Now, here we are faced with a situation where the chief symbol of our democracy is practising the game in the breach and outside its rules, at a time when he is seeking our votes for a second term. What would happen when he finally gets the votes and he has no any other thing again at stake? How would he run the democratic order particularly as he has been telling us that nobody can impeach him? As at August last year, some members of the National Assembly told the nation that President Obasanjo, within such a short period, committed 28 impeachable offences, which means he violated the constitution 28 times, obviously in his drive to mount an imperial chair of an imperfect democracy. We don’t know how many such offences he has committed since then. What we know for sure, however, is that presently we are dealing with an imperial dictator and a dictatorial monarch after 2003. We must fear this possibility and we must worry that it does not offer us hopes to be optimistic of an endearing and lasting democracy. Eight years on the imperial throne of democracy in 2007 may leave us without a democratic direction. This is what we must worry about. The PDP administration of General Obasanjo is certainly not laying, for us, a solid foundation for an enduring democracy. It is painful that we have to say this after the hopes placed in it by Nigerians. We must worry, as a nation, not because we don’t like the PDP but because we like an enduring democracy more in Nigeria. If the PDP changes gear to show us the true democratic path, we would follow it even blindly. Unfortunately, it has not proved to us that it has the torchlight to lead us through the dark tunnel.

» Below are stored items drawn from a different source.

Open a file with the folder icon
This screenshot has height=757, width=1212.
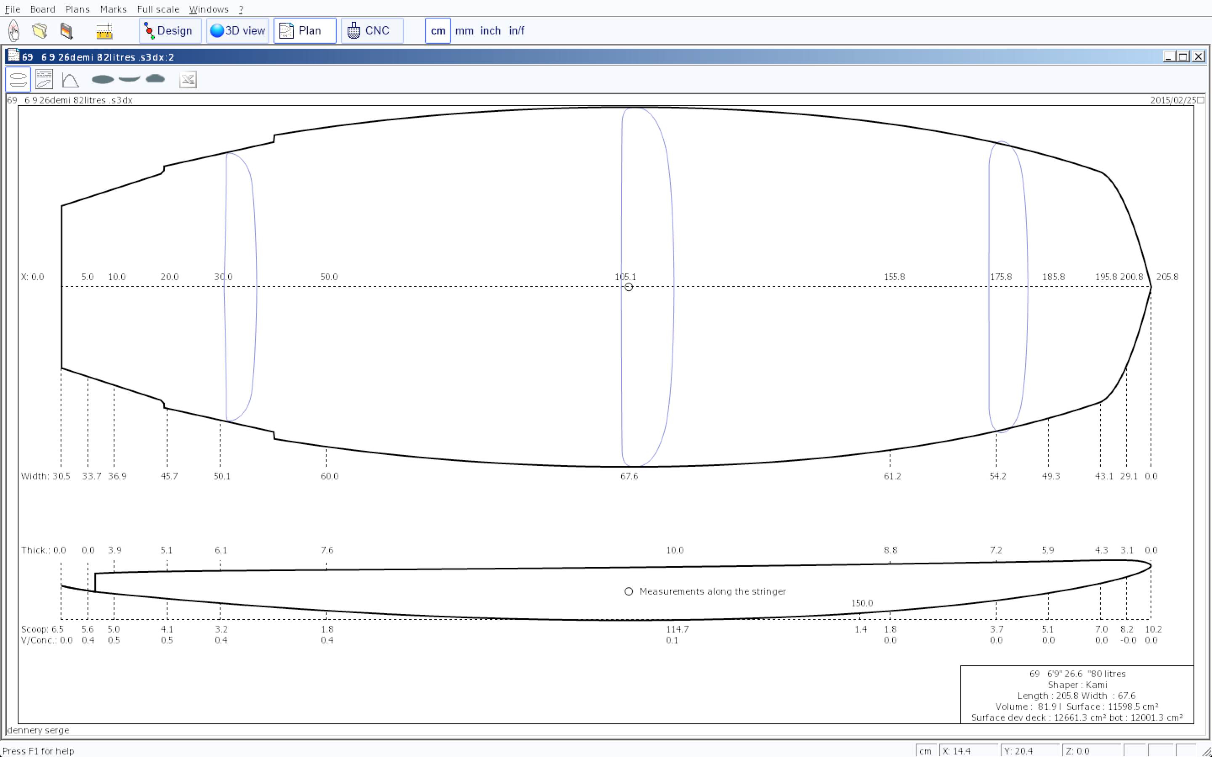click(x=40, y=31)
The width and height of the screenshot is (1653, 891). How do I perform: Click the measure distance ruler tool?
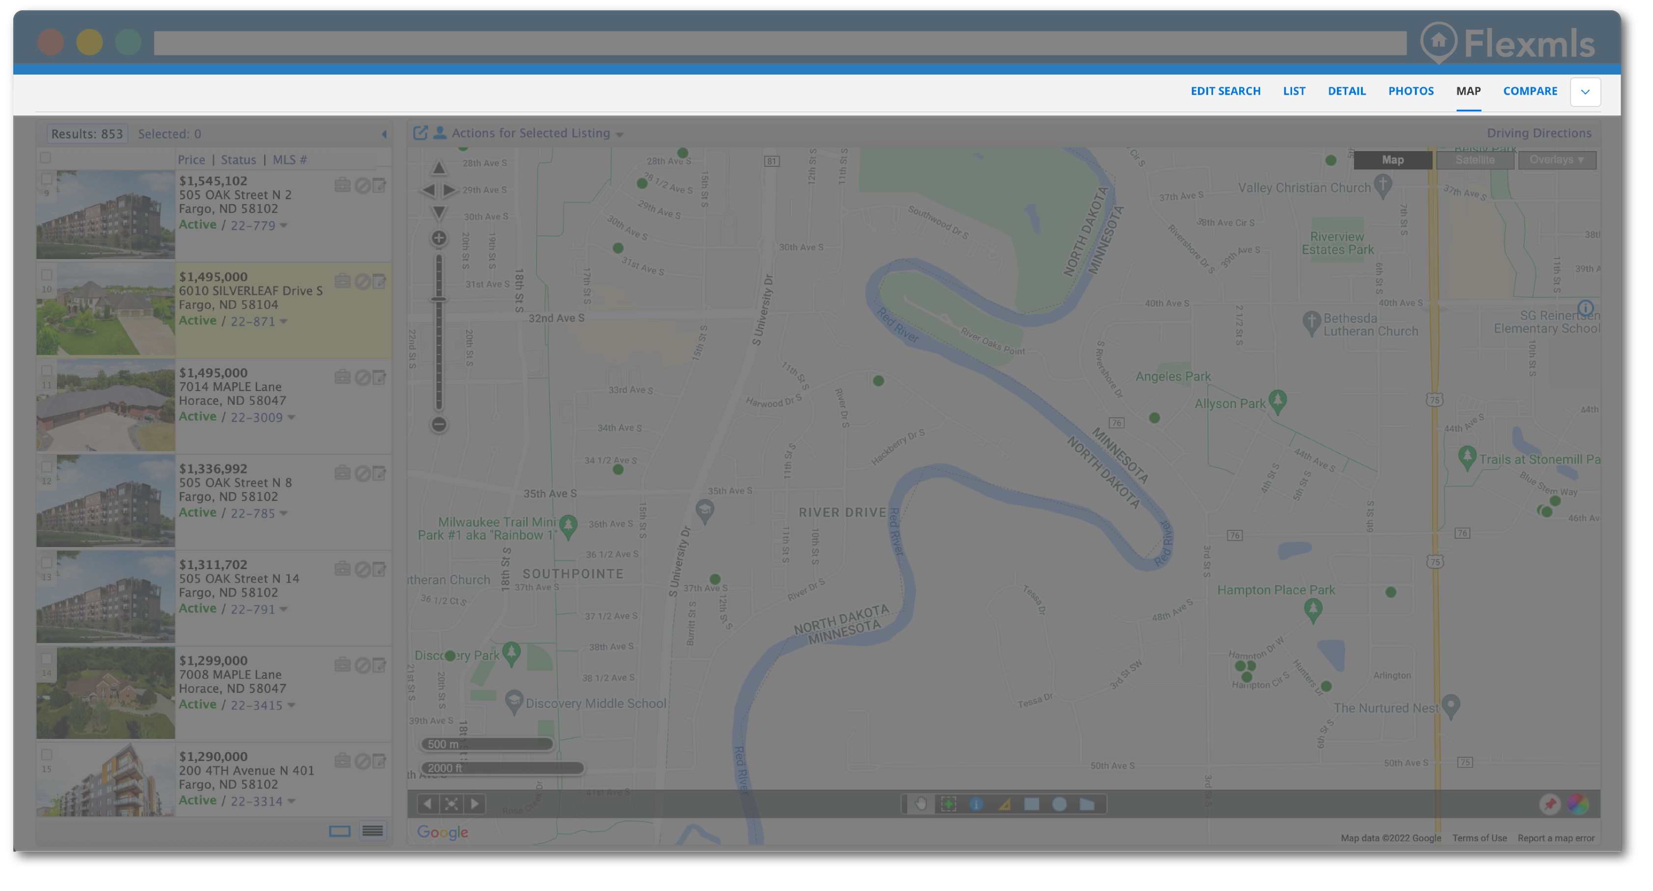coord(1004,804)
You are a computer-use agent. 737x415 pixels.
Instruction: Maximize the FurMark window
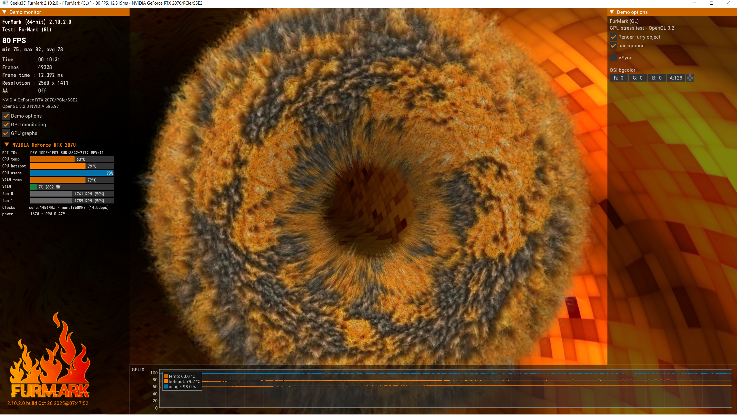point(711,3)
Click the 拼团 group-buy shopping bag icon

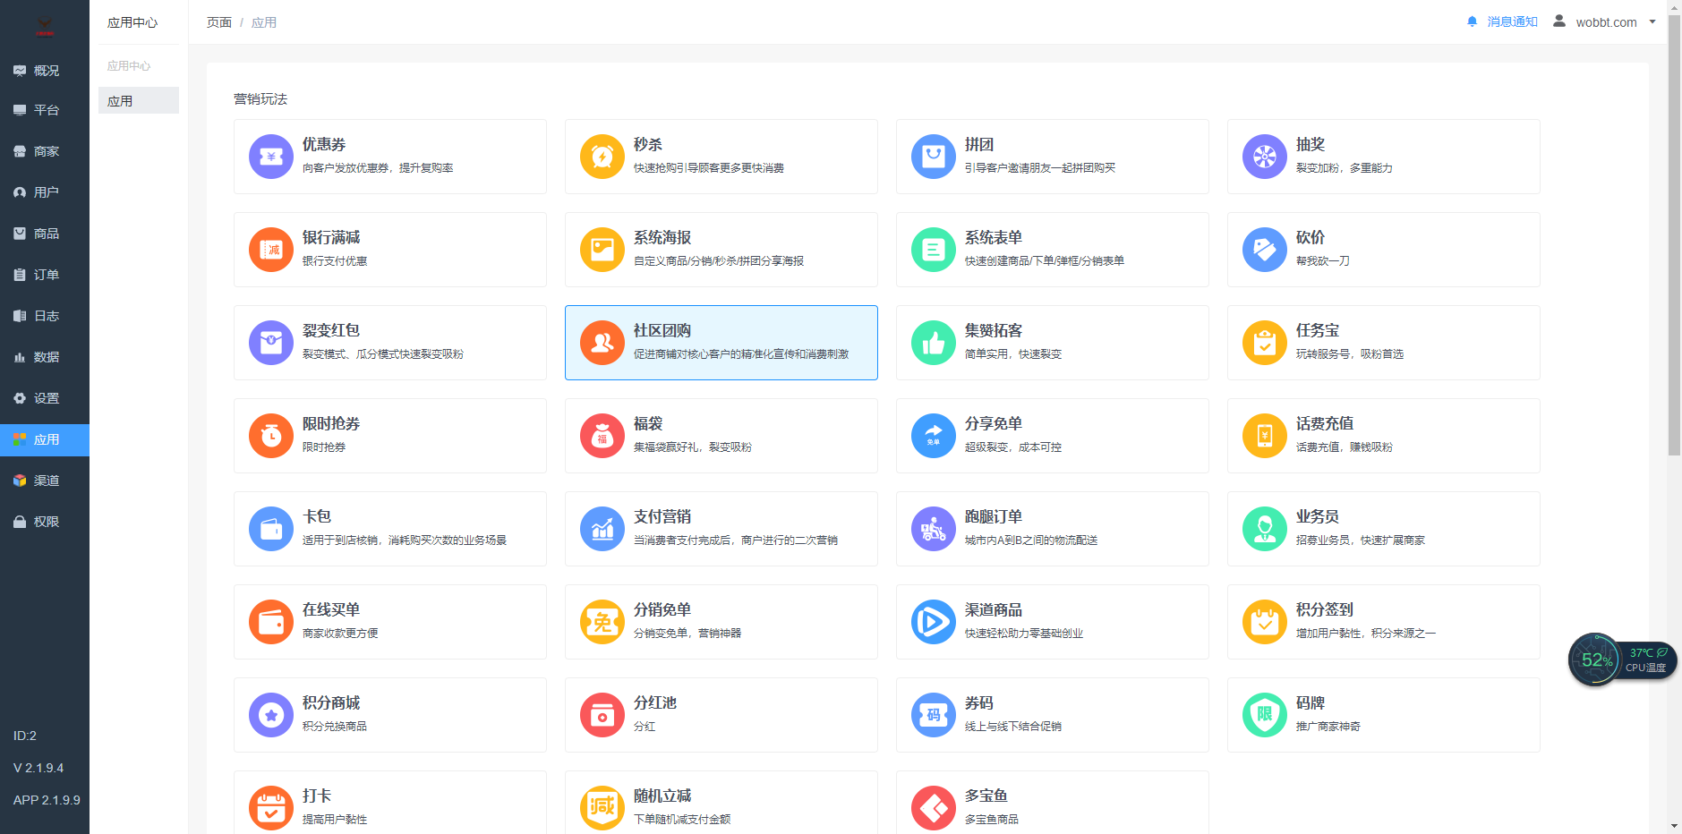(x=933, y=156)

We perhaps need to remind some of our senators that they were not elected by Obasanjo but by us and also that the desire for self succession was never the reason for our electing them. A few senators have been betraying Nigerian people over time, in a manner so disappointing of the high esteem we hold them. I have not heard of one member of the House of Representative in support of the injection of that foreign clause in to the electoral act. Its chorus singers have been the president and his tiny handful of senators, the Obasanjo senators. Nigerians are watching. In managing our national affairs, let president Obasanjo take time to reflect on the past, appreciate the dynamics of historical forces and focus on his future role in history. The future has more in its glory than the present. The lure of the present must not blind us in seeking a historical role for ourselves. When we are blinded by the fault of today we forget the lessons of yesterday and disregard the validity of tomorrow.

Finally the new electoral act is an imperialist invasion of the nations terrain for the purpose of imposing colonialism on our democracy. And colonialism is the worse form of dictatorship.